Problem statement:
All entries must be given again exactly as written.
BEGIN Dataset records
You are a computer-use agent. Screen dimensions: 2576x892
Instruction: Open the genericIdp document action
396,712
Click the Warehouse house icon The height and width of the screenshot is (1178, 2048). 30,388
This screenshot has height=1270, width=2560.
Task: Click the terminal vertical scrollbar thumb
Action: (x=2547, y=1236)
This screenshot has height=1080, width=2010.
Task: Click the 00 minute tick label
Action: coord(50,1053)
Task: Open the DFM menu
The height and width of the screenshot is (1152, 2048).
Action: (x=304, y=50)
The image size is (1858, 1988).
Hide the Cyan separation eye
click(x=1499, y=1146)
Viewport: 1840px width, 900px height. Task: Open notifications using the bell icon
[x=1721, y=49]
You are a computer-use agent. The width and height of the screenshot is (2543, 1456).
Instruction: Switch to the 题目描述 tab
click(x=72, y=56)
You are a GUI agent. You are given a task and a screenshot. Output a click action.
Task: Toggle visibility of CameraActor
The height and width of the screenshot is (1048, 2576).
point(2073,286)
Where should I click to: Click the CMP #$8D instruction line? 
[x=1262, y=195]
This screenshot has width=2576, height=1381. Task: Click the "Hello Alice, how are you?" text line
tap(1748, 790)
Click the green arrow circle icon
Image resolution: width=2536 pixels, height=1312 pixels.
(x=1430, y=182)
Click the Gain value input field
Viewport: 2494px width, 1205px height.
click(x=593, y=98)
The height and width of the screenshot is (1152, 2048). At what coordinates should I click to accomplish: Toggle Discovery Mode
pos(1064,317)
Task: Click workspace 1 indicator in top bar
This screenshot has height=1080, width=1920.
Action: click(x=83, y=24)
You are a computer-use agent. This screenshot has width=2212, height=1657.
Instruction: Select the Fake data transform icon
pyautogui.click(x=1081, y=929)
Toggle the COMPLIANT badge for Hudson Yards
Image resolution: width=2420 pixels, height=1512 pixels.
END Dataset records
Written solution:
You are a computer-use agent. Screen dimensions: 2576x892
Instruction: Open the genericIdp document action
396,712
Click the Warehouse house icon The height and width of the screenshot is (1178, 2048). 30,388
This screenshot has height=1270, width=2560.
Task: Click the terminal vertical scrollbar thumb
Action: (x=2547, y=1236)
This screenshot has height=1080, width=2010.
Task: Click the 00 minute tick label
Action: coord(50,1053)
Task: Open the DFM menu
The height and width of the screenshot is (1152, 2048).
Action: (x=304, y=50)
The image size is (1858, 1988).
Hide the Cyan separation eye
click(x=1499, y=1146)
Viewport: 1840px width, 900px height. Task: Open notifications using the bell icon
[x=1721, y=49]
You are a computer-use agent. The width and height of the screenshot is (2543, 1456).
Instruction: Switch to the 题目描述 tab
click(x=72, y=56)
You are a GUI agent. You are given a task and a screenshot. Output a click action.
Task: Toggle visibility of CameraActor
The height and width of the screenshot is (1048, 2576).
point(2073,286)
Where should I click to: Click the CMP #$8D instruction line? 
[x=1262, y=195]
This screenshot has width=2576, height=1381. Task: Click the "Hello Alice, how are you?" text line
tap(1748, 790)
Click the green arrow circle icon
Image resolution: width=2536 pixels, height=1312 pixels.
(x=1430, y=182)
Click the Gain value input field
Viewport: 2494px width, 1205px height.
click(x=593, y=98)
The height and width of the screenshot is (1152, 2048). At what coordinates should I click to accomplish: Toggle Discovery Mode
pos(1064,317)
Task: Click workspace 1 indicator in top bar
This screenshot has height=1080, width=1920.
Action: click(x=83, y=24)
You are a computer-use agent. This screenshot has width=2212, height=1657.
Instruction: Select the Fake data transform icon
pyautogui.click(x=1081, y=929)
Toggle the COMPLIANT badge for Hudson Yards
Image resolution: width=2420 pixels, height=1512 pixels.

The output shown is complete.